Soprano Irina Mozyleva recently made her San Francisco Opera debut as Rosina in John Copley’s production of Il Barbiere di Siviglia. Her voice has a very sweet timbre and she keeps that beautifully rounded tone from top to bottom. Unusually expressive in her phrasing, she has a most fascinating way of delivering cadenzas as dramatic extensions of the music rather than flashy ornamentations…
Polish mezzo-soprano Magdalena Wor is one of the most active artists on the stages of Washington, D.C. A member of the Plácido Domingo-Cafritz young artist program at the Washington National Opera, she has been featured prominently in many productions of recent seasons… Her voice is perfectly blended and she uses it with great efficacy...
Baritone Anton Belov has that unmistakably Russian sound. He is tall and displays an aristocratic and proud bearing. …He also has thrillingly secure and brilliant high notes, which he uses with great aplomb.
The young Russian basso Grigory Soloviov is a truly impressive young artist, both in voice and stature. He will be making his Metropolitan Opera debut next season. Keep your eyes out for this gentleman. He has all the makings of the next Ghiaurov or Nesterenko… Mr. Soloviov is the winner of the Rising Star prize at the Tchaikovsky competition in Moscow…Everything he sings is commanding and possessed of authority. Also a member of the Domingo-Cafritz young artist program, he is featured this season in La Traviata as Marchese D’Obigny and as Gazella in Lucrezia Borgia. He immediately brought down the house with his exciting delivery of King René’s aria from Iolanta.……
Violinist Emil Chudnovsky, twice a laureate of the “Premio Paganini”, first place winner at the Curci International Violin Competition in Naples, a winner at the Szeryng and Enescu International Competitions, set the hall ablaze with an hypnotic and breathtaking performance of Efrem Zimbalist’s transcription of themes from The Golden Cockerel….
The brain behind the RCAS, the one who designs the programs and engages the artists is the remarkable Vera Danchenko-Stern. A woman of impeccable taste, talent, and capability, she also served as piano accompanist to the singers. She is a wizard at the piano, shaping each phrase to fit each singer’s voice like a hand-sewn glove.
A member of the distinguished faculty at the Peabody Conservatory in Baltimore, Maryland, her knowledge of the Russian style is encyclopedic. Ms. Danchenko-Stern delivered her accompaniments as if she were leading an entire orchestra, bringing out a myriad of instrumental sonorities.

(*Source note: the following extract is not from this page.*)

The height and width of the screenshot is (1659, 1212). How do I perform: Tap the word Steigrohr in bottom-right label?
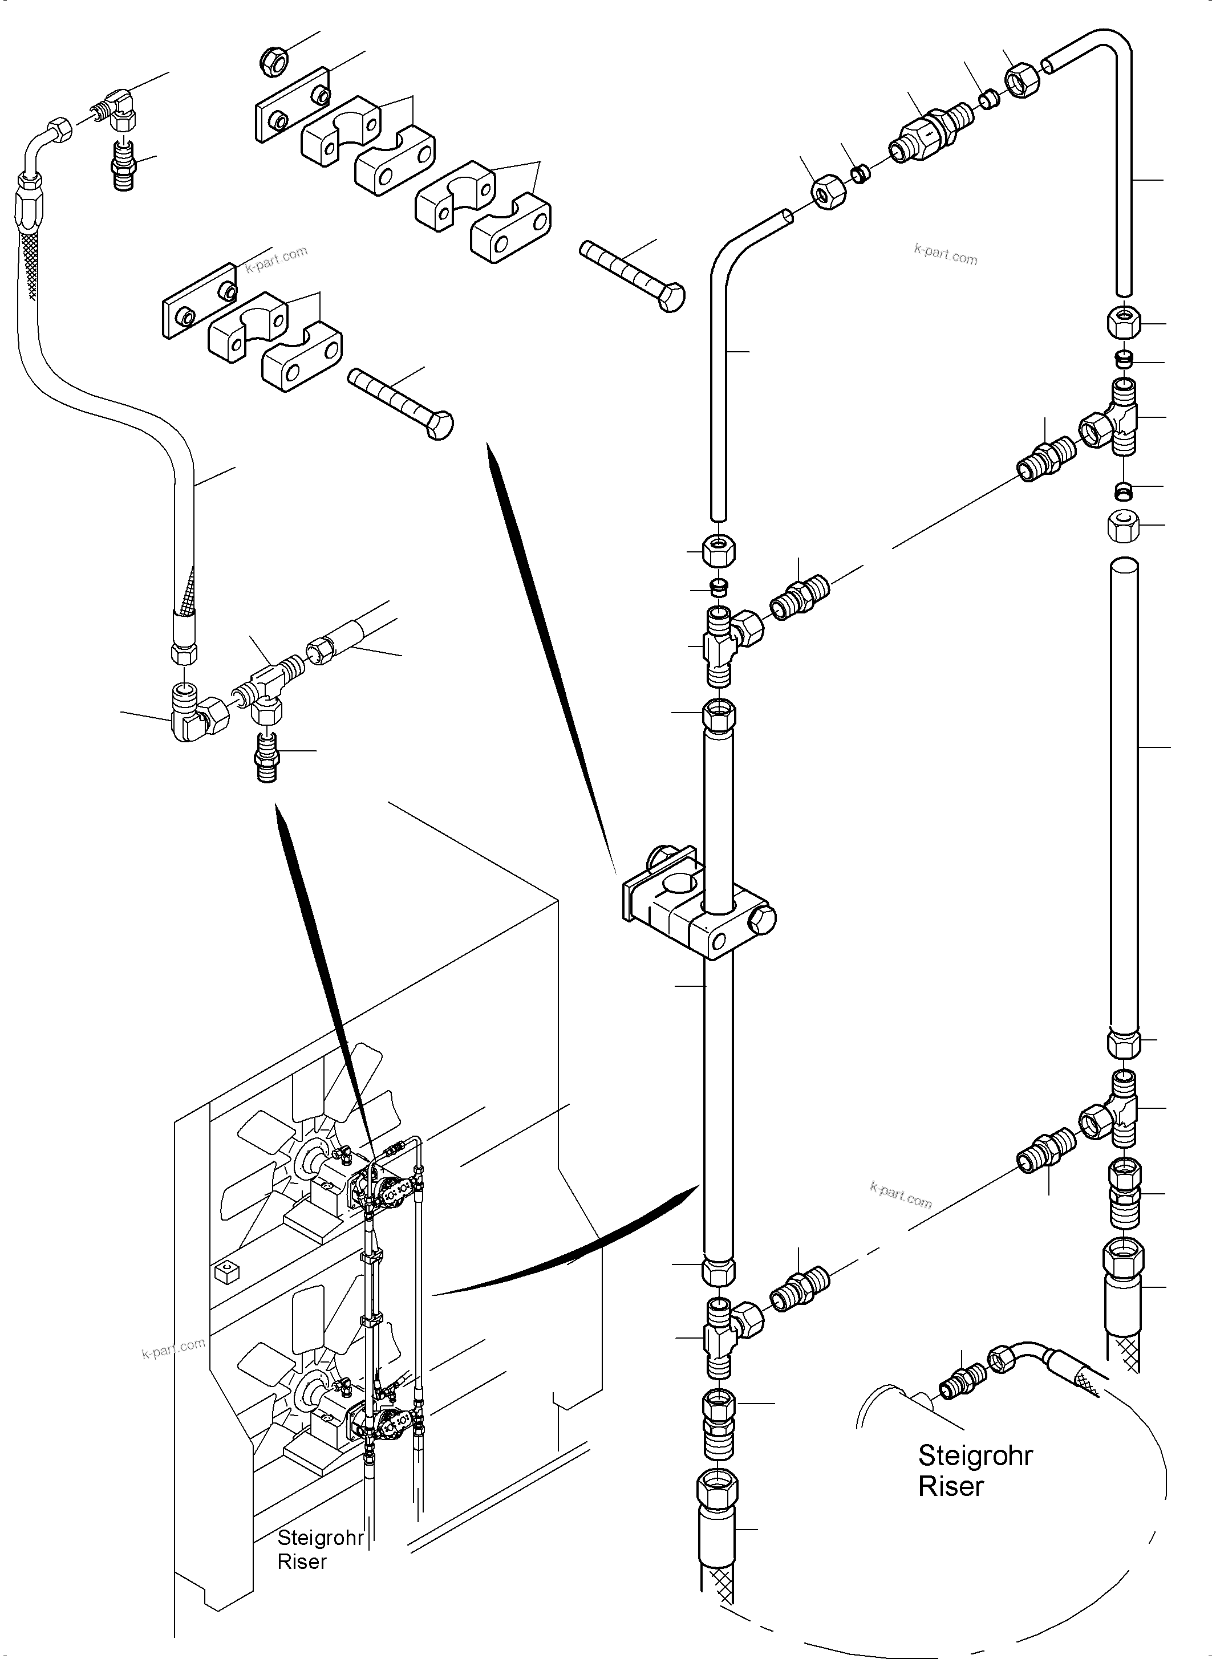point(975,1455)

www.concertonet.com, Micaele Sparacino
The Russian Chamber Art Society brilliantly presented “Russian Fairy Tale Operas” as produced and directed by Vera Danchenko-Stern.
There was a superb pianist – Artur Aksenov - and excellent violinist – Emil Chudnovsky - and four exceptional singers who made the evening sparkle from beginning to end …
Mezzo-soprano Magdalena Wor had great stage presence with a legato that moved quickly across the scales, and her acting was sublime.
Baritone Anton Belov managed a sure dramatic baritone. Bass Grigory Soloviov had a sublimely intense voice, which leapt confidently into his lowest range.
Soprano Irina Mozyleva melted with tragic acceptance as she sang arias of true and unrequited love.